Think of it this way: a woman goes out into her garden in the early morning, when the dew is still on everything, and she looks for what has grown. She does not despise the small shoots or the half-opened buds. She gathers what is there, even if it is mingled with things she wishes were not present, a little myrrh, bitter but wholesome, a little honey, sweet but still within the comb. Our Lord walks in His garden, which is the hearts of His people, and He does not wait for us to present Him with a perfect harvest. He gathers His myrrh with His spice; He takes the honeycomb with the honey. Your longing to love Him, though it feels tangled with weariness or distraction, is precious to Him precisely because it is real. He does not require you to sort out every infirmity before it can be acceptable. The very sigh, "Oh, that I loved Thee more," is a note that finds its harmony in His ear.
And have you noticed what you called Him? "Lord Jesus." There is the whole secret, hid in plain sight. You did not speak of a distant deity, a cold abstraction. You spoke to a Person, One whom your soul, even in its dryness, recognizes as its rightful Lord and its dearest Friend. This is the Christ who once stripped Himself of His robes of glory and put on the garments of our flesh. He bound Himself to us in a covenant before the world began, and then He bound Himself to us in visible union, being born as a baby, walking our dusty roads, and at last giving His hands and His side to the nails and the spear. Why did He do it, except that He loved us first? Your request, "help us Love You more", is not a demand He is reluctant to meet. It is the very thing He died to purchase for you: a heart that can love Him truly, and then love Him more.
Perhaps you have looked back at your own prayers lately and seen only coldness and failure. Your times alone in the closet have been full of wandering thoughts. You have knelt, and your hands have fallen down. You have tried to wrestle, and you have only sighed. And yet, here is the tender wonder, He has heard those very prayers. He has not thrown them aside because they were not wrapped in fine speech. The reason you still turn to Him at all, the reason you whisper "silent prayers" and ask for more love, is that He has already been listening, already answering, already drawing you. The parent does not lift the child up by the child's own strength, but stoops down and clasps the little one with both arms. It is because He first loved you that your heart now feels the pull toward Him.

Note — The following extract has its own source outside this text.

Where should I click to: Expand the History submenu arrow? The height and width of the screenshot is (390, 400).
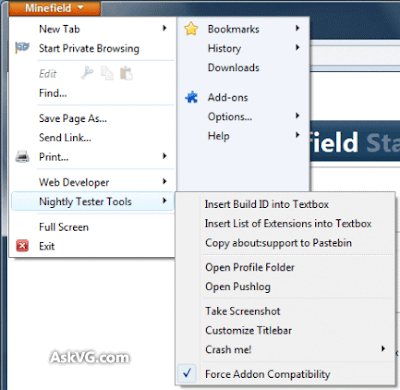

So do not measure your love by its present heat, as though that were all your own to guard and increase. It is not a fire you must keep alight by your own breath. Look away from the smallness of your love and gaze upon the greatness of His. A man standing on the seashore cannot hold the ocean, but he can take a shell and fill it with the waters that wash over him. So your soul, small as it is, can be filled with the love of Christ that passes knowledge. The very cry, "help us," is the shell held out. He will fill it.
Let us ask Him together, then, and rest in this: the love we long to give is already being awakened by the love He never ceases to give.
Lord Jesus, Thou who art the same yesterday, and today, and forever, look upon this dear soul who has breathed a silent prayer to Thee. Thou hearest what the world does not, and Thou understandest what words cannot carry. Stir up love in this heart, even as the sun stirs the sleeping seeds in the cold ground. Let not weariness or sorrow choke the tender plant, but water it with the dew of Thy presence. Teach this one to rest in Thy finished work, and in resting, to find love kindled bright. Keep the heart fixed upon Thee, for to know Thee more is to love Thee more. And when the way is dark, and prayers seem but a whisper in the wind, hold them fast, for Thou hast promised never to let go. Amen.